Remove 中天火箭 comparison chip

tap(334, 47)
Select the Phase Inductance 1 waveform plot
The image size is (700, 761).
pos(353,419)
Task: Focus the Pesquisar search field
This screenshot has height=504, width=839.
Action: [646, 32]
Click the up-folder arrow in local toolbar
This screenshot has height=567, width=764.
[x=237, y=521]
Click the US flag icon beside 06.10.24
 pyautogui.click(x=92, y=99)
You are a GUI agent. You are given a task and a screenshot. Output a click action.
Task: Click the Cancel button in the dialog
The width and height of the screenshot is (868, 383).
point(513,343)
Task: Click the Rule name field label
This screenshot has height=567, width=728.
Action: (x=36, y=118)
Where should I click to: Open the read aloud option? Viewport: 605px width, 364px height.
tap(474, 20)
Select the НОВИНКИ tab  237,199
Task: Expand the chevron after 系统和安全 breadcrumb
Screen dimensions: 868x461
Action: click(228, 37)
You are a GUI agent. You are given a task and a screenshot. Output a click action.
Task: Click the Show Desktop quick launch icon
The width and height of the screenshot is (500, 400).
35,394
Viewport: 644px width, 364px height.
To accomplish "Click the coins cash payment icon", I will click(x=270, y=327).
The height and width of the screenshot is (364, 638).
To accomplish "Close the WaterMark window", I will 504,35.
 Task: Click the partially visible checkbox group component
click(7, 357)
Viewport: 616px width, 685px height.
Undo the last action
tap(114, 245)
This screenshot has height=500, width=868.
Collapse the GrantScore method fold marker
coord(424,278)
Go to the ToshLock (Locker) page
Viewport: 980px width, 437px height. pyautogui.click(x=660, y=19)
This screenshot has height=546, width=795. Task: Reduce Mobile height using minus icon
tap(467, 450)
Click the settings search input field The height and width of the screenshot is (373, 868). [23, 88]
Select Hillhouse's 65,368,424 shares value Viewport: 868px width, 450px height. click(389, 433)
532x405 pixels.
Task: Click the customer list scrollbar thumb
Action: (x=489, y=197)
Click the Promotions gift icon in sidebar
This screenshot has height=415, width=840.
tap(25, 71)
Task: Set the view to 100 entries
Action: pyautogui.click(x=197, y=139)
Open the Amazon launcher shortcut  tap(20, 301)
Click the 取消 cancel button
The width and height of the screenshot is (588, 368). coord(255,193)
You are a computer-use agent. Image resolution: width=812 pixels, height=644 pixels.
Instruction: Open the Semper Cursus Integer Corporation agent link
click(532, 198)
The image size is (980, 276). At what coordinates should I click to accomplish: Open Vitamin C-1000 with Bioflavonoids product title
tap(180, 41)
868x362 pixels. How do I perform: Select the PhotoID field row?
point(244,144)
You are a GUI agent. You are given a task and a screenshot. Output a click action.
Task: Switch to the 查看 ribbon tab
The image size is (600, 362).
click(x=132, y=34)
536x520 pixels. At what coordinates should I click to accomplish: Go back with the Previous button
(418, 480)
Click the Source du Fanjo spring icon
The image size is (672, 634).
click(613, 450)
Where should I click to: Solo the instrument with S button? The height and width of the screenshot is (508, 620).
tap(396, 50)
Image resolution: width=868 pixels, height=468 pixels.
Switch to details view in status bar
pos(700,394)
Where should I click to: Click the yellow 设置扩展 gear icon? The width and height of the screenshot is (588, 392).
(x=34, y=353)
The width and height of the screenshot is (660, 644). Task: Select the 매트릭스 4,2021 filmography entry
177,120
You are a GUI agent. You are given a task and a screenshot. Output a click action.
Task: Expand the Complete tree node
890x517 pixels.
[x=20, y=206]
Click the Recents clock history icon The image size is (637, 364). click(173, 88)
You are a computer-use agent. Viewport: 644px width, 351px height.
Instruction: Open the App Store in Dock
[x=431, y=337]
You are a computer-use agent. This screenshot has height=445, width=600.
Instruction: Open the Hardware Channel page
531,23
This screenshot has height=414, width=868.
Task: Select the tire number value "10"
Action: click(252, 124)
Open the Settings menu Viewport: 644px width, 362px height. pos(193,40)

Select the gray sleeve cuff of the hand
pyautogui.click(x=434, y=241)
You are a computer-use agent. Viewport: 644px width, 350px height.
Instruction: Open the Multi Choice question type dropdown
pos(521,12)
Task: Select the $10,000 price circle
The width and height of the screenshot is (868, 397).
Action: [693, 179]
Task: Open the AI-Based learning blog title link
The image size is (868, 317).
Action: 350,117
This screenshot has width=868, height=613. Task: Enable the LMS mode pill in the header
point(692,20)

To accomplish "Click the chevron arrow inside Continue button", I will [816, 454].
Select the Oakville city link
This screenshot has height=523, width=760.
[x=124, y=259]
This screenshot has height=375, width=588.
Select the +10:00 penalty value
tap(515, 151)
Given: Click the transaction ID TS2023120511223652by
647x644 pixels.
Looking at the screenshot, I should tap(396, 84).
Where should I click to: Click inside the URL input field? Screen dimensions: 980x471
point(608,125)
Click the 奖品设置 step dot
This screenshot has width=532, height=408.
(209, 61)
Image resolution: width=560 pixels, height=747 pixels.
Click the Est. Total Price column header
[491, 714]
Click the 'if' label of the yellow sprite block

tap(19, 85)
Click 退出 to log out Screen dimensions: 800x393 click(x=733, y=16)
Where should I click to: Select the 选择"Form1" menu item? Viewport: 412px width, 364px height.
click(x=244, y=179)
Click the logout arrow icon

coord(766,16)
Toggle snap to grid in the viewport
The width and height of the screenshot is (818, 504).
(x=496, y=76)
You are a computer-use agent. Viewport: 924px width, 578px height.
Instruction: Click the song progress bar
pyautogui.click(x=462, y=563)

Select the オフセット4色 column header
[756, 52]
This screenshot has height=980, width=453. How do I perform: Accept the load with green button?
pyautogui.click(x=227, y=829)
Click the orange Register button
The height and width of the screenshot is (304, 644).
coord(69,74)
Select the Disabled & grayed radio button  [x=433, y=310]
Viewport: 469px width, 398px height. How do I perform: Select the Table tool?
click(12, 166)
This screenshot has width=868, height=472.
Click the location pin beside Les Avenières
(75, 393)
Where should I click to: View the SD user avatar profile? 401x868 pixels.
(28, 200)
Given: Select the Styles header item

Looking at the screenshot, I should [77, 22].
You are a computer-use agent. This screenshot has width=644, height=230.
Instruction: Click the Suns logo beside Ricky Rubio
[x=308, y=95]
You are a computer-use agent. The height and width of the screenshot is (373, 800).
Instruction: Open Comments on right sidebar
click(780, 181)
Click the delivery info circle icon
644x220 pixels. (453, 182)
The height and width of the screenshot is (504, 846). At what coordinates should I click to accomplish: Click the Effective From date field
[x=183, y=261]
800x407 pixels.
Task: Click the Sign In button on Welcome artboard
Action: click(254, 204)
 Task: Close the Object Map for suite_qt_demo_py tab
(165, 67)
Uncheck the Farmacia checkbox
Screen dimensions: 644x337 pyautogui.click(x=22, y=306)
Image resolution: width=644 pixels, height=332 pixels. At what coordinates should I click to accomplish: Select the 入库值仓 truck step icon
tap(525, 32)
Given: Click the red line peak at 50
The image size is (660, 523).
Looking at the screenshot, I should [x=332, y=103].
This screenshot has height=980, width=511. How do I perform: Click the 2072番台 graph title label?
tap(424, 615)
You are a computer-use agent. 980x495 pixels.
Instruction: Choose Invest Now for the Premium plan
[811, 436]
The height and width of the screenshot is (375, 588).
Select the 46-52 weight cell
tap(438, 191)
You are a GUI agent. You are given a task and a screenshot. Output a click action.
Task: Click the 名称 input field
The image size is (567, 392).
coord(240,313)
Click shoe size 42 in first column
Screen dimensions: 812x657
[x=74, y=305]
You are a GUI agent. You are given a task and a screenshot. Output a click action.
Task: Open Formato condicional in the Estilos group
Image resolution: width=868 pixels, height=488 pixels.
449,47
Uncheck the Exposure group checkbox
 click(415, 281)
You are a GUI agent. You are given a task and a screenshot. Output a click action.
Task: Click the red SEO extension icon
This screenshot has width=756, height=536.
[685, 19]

============

What the task requires:
Please copy, exactly and with nothing else, the lines above beginning at the line that has "Where should I click to: Select" and ending with the line that has "has width=644, height=230.".

Expected answer:
Where should I click to: Select the 选择"Form1" menu item? Viewport: 412px width, 364px height.
click(x=244, y=179)
Click the logout arrow icon

coord(766,16)
Toggle snap to grid in the viewport
The width and height of the screenshot is (818, 504).
(x=496, y=76)
You are a computer-use agent. Viewport: 924px width, 578px height.
Instruction: Click the song progress bar
pyautogui.click(x=462, y=563)

Select the オフセット4色 column header
[756, 52]
This screenshot has height=980, width=453. How do I perform: Accept the load with green button?
pyautogui.click(x=227, y=829)
Click the orange Register button
The height and width of the screenshot is (304, 644).
coord(69,74)
Select the Disabled & grayed radio button  [x=433, y=310]
Viewport: 469px width, 398px height. How do I perform: Select the Table tool?
click(12, 166)
This screenshot has width=868, height=472.
Click the location pin beside Les Avenières
(75, 393)
Where should I click to: View the SD user avatar profile? 401x868 pixels.
(28, 200)
Given: Select the Styles header item

Looking at the screenshot, I should [77, 22].
You are a computer-use agent. This screenshot has width=644, height=230.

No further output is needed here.